___ Data rows ___

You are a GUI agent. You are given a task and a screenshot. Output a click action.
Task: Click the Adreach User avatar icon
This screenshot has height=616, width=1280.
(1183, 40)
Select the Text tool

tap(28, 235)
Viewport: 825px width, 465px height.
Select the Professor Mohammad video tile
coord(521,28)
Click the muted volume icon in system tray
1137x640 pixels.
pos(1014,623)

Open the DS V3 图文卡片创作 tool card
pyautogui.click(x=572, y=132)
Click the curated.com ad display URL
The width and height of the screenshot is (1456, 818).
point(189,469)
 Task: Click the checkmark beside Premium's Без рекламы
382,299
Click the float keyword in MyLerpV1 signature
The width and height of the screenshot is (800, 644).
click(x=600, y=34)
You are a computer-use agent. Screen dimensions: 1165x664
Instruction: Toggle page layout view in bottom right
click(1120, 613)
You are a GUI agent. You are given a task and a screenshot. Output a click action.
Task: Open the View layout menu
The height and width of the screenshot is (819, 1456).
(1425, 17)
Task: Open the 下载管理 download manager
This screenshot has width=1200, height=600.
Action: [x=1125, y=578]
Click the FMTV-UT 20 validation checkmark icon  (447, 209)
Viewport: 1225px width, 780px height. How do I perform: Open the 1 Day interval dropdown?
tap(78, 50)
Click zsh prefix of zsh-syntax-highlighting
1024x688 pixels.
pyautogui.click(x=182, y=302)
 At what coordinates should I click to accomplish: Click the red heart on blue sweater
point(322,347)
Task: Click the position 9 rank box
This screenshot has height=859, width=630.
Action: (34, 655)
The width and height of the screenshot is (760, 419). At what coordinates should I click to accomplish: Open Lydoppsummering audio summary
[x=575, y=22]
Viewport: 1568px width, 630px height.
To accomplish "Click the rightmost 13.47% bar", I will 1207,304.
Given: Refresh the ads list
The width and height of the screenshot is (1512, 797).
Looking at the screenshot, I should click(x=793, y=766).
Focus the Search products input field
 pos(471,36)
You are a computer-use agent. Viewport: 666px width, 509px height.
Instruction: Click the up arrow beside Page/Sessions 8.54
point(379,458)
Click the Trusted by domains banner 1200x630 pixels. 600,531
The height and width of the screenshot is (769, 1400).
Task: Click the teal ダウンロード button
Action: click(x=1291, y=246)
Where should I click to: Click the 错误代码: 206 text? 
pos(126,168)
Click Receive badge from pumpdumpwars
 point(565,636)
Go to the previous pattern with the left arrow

___

— The task —
Reproduce all of the records above word for word, keeping every line in its original order.

— Worked solution —
You are a GUI agent. You are given a task and a screenshot. Output a click action.
Task: Click the Adreach User avatar icon
This screenshot has height=616, width=1280.
(1183, 40)
Select the Text tool

tap(28, 235)
Viewport: 825px width, 465px height.
Select the Professor Mohammad video tile
coord(521,28)
Click the muted volume icon in system tray
1137x640 pixels.
pos(1014,623)

Open the DS V3 图文卡片创作 tool card
pyautogui.click(x=572, y=132)
Click the curated.com ad display URL
The width and height of the screenshot is (1456, 818).
point(189,469)
 Task: Click the checkmark beside Premium's Без рекламы
382,299
Click the float keyword in MyLerpV1 signature
The width and height of the screenshot is (800, 644).
click(x=600, y=34)
You are a computer-use agent. Screen dimensions: 1165x664
Instruction: Toggle page layout view in bottom right
click(1120, 613)
You are a GUI agent. You are given a task and a screenshot. Output a click action.
Task: Open the View layout menu
The height and width of the screenshot is (819, 1456).
(1425, 17)
Task: Open the 下载管理 download manager
This screenshot has width=1200, height=600.
Action: [x=1125, y=578]
Click the FMTV-UT 20 validation checkmark icon  (447, 209)
Viewport: 1225px width, 780px height. How do I perform: Open the 1 Day interval dropdown?
tap(78, 50)
Click zsh prefix of zsh-syntax-highlighting
1024x688 pixels.
pyautogui.click(x=182, y=302)
 At what coordinates should I click to accomplish: Click the red heart on blue sweater
point(322,347)
Task: Click the position 9 rank box
This screenshot has height=859, width=630.
Action: (34, 655)
The width and height of the screenshot is (760, 419). At what coordinates should I click to accomplish: Open Lydoppsummering audio summary
[x=575, y=22]
Viewport: 1568px width, 630px height.
To accomplish "Click the rightmost 13.47% bar", I will 1207,304.
Given: Refresh the ads list
The width and height of the screenshot is (1512, 797).
Looking at the screenshot, I should click(x=793, y=766).
Focus the Search products input field
 pos(471,36)
You are a computer-use agent. Viewport: 666px width, 509px height.
Instruction: Click the up arrow beside Page/Sessions 8.54
point(379,458)
Click the Trusted by domains banner 1200x630 pixels. 600,531
The height and width of the screenshot is (769, 1400).
Task: Click the teal ダウンロード button
Action: click(x=1291, y=246)
Where should I click to: Click the 错误代码: 206 text? 
pos(126,168)
Click Receive badge from pumpdumpwars
 point(565,636)
Go to the previous pattern with the left arrow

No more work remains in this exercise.